For well predicted domains, we then computed the differences between the sequence position in which the domain is predicted to begin and the sequence position in which it begins in the reality (Delta_b). Note that a negative value of Delta_b indicates that the domain is predicted to begin before the real beginning along the protein sequence. Analogously, we also computed the differences between the sequence position in which the domain is predicted to end and the sequence position in which it ends in the reality (Delta_e). A positive value of Delta_e indicates that the domain is predicted to be slightly longer, at its C-terminus, than the reality.

## RESULTS AND DISCUSSION

### Single-Domain Versus Multi-Domain Proteins

Fig. (2) shows the distributions of the protein dimensions, measured by the number of amino acid residues, for the single- and multi-domain proteins examined in the CASP7 experiment. As expected, single-domain proteins tend to be smaller than multi-domain proteins, though some overlap between the two distributions exists.

 Fig. (2). Distribution of the number of residues (nres) in the single and muti-domain proteins examined in the CASP7 experiment.

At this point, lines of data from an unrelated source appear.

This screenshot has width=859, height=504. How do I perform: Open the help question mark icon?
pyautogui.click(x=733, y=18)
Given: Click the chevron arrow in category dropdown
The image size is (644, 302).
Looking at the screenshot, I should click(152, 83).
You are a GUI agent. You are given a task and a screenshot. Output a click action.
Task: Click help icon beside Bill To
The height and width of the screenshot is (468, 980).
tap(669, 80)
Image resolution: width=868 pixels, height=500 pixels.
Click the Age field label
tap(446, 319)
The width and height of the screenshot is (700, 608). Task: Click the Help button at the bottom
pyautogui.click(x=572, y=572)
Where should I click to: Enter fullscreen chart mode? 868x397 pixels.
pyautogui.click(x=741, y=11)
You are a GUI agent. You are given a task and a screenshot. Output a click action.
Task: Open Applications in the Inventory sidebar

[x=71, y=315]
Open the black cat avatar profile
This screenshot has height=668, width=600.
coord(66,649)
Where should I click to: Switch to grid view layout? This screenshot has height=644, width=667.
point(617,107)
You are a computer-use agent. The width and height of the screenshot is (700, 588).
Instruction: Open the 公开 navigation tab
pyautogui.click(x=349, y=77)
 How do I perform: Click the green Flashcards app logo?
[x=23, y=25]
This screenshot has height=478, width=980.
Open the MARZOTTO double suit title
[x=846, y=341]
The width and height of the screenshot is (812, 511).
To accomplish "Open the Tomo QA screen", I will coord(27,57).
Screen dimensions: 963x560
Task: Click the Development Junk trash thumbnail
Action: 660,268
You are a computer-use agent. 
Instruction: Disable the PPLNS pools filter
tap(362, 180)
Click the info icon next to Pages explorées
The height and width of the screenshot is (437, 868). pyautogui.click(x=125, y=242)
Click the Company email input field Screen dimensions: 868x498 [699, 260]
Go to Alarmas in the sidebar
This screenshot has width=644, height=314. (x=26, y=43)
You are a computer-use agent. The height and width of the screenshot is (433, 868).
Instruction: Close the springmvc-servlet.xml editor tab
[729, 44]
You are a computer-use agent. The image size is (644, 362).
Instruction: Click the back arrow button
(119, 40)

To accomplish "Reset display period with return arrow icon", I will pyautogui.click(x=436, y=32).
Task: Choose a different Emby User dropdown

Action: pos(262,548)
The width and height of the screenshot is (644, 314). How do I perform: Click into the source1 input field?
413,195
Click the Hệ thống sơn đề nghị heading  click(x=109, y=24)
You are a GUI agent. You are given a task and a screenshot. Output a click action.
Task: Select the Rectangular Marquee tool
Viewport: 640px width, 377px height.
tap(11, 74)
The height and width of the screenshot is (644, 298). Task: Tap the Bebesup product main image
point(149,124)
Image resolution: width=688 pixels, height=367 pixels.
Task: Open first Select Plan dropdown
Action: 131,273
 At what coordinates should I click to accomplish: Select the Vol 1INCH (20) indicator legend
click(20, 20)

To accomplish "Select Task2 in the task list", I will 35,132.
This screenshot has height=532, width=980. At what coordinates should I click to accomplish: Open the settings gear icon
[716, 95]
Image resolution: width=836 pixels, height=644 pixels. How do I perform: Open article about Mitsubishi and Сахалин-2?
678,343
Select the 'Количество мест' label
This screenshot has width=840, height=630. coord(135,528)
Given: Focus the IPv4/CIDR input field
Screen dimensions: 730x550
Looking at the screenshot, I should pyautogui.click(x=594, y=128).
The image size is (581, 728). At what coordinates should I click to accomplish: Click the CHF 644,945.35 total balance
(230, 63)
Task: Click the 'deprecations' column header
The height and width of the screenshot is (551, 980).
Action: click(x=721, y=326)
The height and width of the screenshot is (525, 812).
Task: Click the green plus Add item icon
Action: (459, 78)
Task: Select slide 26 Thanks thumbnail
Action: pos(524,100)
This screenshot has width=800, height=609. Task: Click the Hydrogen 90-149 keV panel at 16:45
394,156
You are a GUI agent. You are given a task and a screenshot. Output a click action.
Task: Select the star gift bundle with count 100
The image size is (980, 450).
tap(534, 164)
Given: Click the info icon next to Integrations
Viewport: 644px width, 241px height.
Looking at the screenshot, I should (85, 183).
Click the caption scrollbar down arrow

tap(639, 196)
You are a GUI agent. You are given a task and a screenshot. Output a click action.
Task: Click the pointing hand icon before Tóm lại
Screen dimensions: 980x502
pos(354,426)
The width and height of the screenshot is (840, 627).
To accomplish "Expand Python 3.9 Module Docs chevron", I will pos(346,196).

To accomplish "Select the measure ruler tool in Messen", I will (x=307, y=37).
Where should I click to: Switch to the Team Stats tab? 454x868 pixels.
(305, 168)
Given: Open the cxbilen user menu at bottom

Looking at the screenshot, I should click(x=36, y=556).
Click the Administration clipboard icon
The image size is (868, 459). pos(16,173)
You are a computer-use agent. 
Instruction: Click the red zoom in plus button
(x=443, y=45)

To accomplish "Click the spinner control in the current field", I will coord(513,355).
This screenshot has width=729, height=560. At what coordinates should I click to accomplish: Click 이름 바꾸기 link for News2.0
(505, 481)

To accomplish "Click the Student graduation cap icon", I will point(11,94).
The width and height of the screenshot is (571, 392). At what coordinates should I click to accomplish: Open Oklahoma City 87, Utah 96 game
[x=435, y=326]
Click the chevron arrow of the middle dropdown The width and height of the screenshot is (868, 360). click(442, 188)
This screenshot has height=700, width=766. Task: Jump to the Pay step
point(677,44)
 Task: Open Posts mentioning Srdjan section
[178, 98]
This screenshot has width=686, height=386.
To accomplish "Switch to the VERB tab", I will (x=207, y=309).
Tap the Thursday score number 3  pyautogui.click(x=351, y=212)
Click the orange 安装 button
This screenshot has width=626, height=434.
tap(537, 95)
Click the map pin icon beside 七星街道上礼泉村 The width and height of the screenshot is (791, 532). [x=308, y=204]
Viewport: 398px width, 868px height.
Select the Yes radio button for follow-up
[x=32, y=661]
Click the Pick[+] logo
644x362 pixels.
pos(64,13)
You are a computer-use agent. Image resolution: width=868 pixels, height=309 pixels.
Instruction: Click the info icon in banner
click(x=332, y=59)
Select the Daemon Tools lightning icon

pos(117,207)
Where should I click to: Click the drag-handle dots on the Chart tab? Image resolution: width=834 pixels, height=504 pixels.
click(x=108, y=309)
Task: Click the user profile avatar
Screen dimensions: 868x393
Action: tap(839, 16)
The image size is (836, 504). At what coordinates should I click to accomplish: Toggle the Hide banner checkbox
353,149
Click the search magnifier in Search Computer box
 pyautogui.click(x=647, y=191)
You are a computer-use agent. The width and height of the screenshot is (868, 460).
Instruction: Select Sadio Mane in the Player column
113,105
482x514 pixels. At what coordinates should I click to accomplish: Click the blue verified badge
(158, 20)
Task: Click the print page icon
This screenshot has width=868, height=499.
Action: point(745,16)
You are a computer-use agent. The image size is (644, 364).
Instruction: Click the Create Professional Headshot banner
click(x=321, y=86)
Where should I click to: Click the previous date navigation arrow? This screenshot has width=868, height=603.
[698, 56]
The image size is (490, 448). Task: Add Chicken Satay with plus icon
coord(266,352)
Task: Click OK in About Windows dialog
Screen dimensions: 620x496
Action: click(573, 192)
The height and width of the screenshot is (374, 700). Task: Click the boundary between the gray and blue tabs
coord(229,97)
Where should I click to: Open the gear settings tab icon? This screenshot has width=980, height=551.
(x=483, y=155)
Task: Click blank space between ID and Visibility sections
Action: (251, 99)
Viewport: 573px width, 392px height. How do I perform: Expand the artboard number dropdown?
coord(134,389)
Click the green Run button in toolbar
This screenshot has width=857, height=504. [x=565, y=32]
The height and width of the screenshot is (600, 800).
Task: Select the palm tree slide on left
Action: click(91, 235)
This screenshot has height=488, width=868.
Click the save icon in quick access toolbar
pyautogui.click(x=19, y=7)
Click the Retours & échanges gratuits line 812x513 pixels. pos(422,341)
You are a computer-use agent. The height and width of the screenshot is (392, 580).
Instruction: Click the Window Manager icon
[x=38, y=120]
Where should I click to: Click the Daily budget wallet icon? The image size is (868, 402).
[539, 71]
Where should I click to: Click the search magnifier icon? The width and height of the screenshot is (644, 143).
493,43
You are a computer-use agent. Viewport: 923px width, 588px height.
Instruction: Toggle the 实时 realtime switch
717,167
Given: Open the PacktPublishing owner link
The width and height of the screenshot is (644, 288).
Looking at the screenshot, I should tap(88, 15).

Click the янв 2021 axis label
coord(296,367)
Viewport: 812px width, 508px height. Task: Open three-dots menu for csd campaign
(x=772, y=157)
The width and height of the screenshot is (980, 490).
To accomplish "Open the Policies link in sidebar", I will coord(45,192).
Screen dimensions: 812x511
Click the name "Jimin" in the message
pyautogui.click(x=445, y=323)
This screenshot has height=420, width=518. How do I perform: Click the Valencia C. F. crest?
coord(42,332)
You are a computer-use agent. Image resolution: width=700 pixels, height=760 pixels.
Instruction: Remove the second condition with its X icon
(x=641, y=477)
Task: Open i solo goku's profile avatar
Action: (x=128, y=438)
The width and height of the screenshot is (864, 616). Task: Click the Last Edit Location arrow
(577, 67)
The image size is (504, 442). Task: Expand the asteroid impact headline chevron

It is thus easy to select a threshold value t and to predict that a protein contains only one domain if smaller than t and that it is multi-domain protein if larger than t. Table 2 shows the mcc values [see equation 1] observed at various threshold values and validated with a Jack-knife procedure for the proteins examined in the CASP7 experiment. It can be observed that the mcc values are obviously smaller for very small or large values of the threshold. On the contrary they are rather large (>0.6) for intermediate threshold values and the highest mcc (0.628) is observed with a threshold of 200 residues. This prediction approach is clearly very naive. It simply assumes that a protein domain has a little probability to be very large and, as a consequence, that larger proteins have a higher probability to contain two or more domains.

Table 2.

Matthews Correlation (mcc) at Various Threshold Values (t)

t mcc
70 0.063
80 0.111
90 0.173
100 0.233
110 0.276
120 0.307
130 0.367
140 0.397
150 0.469
160 0.535
170 0.582
180 0.586
190 0.614
200 0.628
210 0.544
220 0.559
230 0.510
240 0.445
250 0.462
260 0.346
270 0.330

A protein is predicted to contain a single domain if it contains less residues that t and it is predicted to contain more than one domain if it has a number of residues larger than t. Data are taken from the proteins examined in the CASP7 experiment.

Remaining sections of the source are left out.